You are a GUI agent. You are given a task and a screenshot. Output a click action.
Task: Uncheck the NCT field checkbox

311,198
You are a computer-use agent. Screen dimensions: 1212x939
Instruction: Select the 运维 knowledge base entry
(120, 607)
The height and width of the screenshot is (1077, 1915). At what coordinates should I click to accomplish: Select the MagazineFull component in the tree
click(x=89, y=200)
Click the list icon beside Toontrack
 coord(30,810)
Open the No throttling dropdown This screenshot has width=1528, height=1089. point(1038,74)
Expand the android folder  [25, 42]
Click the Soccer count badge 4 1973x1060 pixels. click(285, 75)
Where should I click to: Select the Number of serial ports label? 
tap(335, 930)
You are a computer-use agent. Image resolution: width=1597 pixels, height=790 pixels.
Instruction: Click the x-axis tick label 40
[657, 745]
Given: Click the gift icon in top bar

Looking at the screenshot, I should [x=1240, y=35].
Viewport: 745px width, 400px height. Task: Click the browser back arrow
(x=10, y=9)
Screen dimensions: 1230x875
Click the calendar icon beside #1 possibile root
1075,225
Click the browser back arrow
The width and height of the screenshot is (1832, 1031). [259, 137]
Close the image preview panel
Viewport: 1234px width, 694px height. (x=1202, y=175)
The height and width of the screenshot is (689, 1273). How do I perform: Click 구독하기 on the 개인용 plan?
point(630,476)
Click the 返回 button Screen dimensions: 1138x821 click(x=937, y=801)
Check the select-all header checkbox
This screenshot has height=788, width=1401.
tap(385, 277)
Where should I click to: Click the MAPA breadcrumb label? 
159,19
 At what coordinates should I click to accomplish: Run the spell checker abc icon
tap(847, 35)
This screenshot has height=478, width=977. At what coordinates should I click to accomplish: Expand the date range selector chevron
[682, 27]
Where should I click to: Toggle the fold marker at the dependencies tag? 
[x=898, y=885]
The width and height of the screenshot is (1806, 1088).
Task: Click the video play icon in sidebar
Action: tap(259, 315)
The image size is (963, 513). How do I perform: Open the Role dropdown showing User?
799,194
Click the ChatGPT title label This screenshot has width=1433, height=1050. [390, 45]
□ □ □ □
WHAT IS NEEDED =>
Check all the records above and select each line where the string "pixels" is found.

RESPONSE TO THIS TASK =>
Click the Soccer count badge 4 1973x1060 pixels. click(285, 75)
You are a computer-use agent. Image resolution: width=1597 pixels, height=790 pixels.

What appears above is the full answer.